Given text =>
Best practices to limit application payloads

Application payloads should really be limited, if only to comply with the TTN Fair Access Policy of 30 seconds per day for uplinks, and 10 messages per day for downlinks. Let’s compile a checklist of best practices to achieve that:

  • Always, always, always use binary encoding to send your data. See The Things Uno MQTT Workshop for an introduction to TTN’s payload functions to help you decode it.

    Why? From The Things Network 2016 Update, where “SF7” is actually not bad at all:

    Don’t waste your time!

    • Simple:
      • { “Count”: 1234, "Temperature": 20.635 }
      • 40 bytes: 292 messages per day (SF7)
    • Remove counter (is already included in header), spaces, and compress names:
      • {“t”:20.63}
      • 11 bytes: 486 messages per day
    • No JSON:
      • 20.63
      • 5 bytes: 582 messages per day
    • Signed 16 bit integer
      • 0x080F
      • 2 bytes: 648 messages per day

    And from Slack:

    We’re definitely moving away from JSON (and even plaintext) data. The MQTT or API would just give you the (base64 encoded) binary data that your device sent. And then you can run it through ConCaVa. Or just convert the binary data to whatever value you want with two lines of code.

  • Do not send a precision that is higher than your use case needs, or your sensors offer. Like a GPS unit might be less accurate than you think; see Best practices when sending GPS location data.

  • Combine sensors in a single device, or when collecting data that is not needed realtime then consider sending in small batches. As the LoRaWAN protocol always adds at least 13 bytes of overhead to the application payload, and also needs some air time to send some more housekeeping data, a 55 bytes application payload might only need 2 to 2.5 times more air time compared to 8 bytes. See Spreadsheet for LoRa airtime calculation, and compare different payload sizes with different spread factors.

  • When a single node has multiple sensors for which to expect similar readings, maybe a single (multi-byte) value of one sensor plus (smaller) offsets for the other sensors can decrease the data size.

  • Only send (in short intervals) when the data has changed more than some threshold. (But consider sending more often whenever the data changes, if only as that makes it easier to detect faulty sensors that emit readings that change randomly.)

Extracted entries =>
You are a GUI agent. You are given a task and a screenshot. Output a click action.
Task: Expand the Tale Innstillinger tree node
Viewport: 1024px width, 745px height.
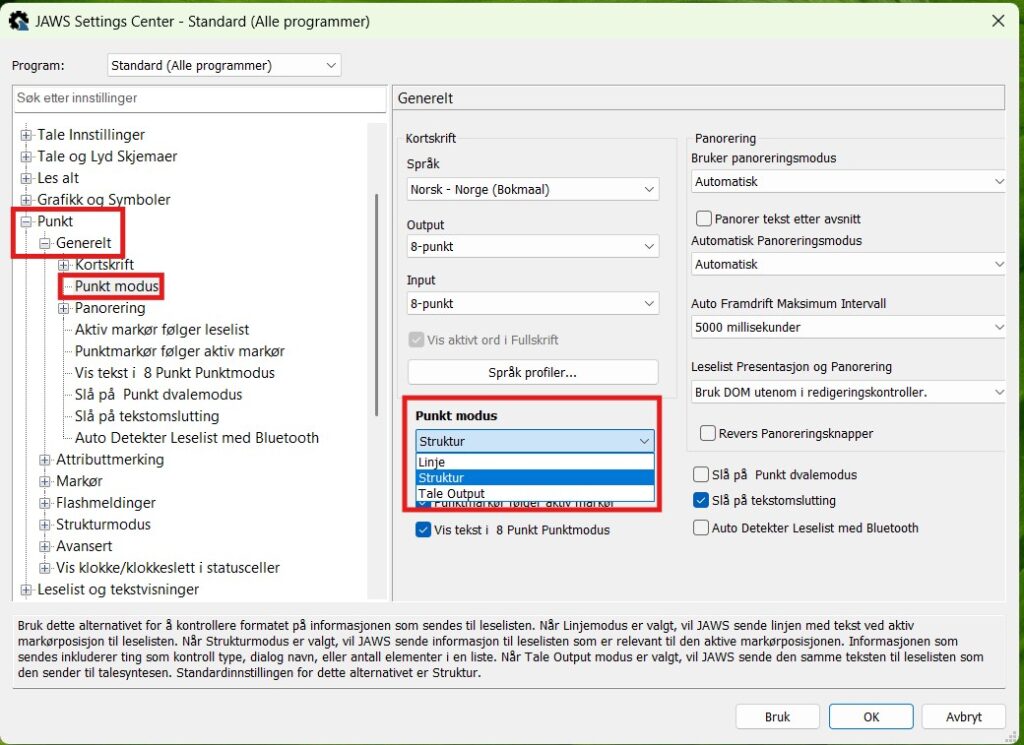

...

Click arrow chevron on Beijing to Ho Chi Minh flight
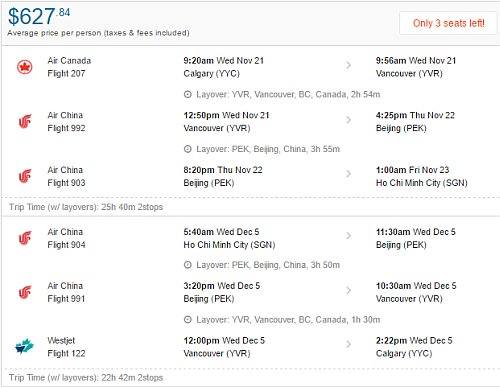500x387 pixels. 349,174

Objective 1 =>
Using the payload best-practices text, answer these:
(a) How many downlink messages per day does the TTN Fair Access Policy allow?
(b) How many bytes does the signed 16-bit integer version of the reading take, and how many messages per day does that allow?
(c) What is the minimum overhead that the LoRaWAN protocol adds to the application payload?
Objective 2 =>
In the payload best-practices text, write out again the stretch from "Application payloads should" through "you decode it.", keeping every word unchanged.

Correct answer 1 =>
(a) 10 messages per day.
(b) 2 bytes, allowing 648 messages per day.
(c) At least 13 bytes.

Correct answer 2 =>
Application payloads should really be limited, if only to comply with the TTN Fair Access Policy of 30 seconds per day for uplinks, and 10 messages per day for downlinks. Let’s compile a checklist of best practices to achieve that:

  • Always, always, always use binary encoding to send your data. See The Things Uno MQTT Workshop for an introduction to TTN’s payload functions to help you decode it.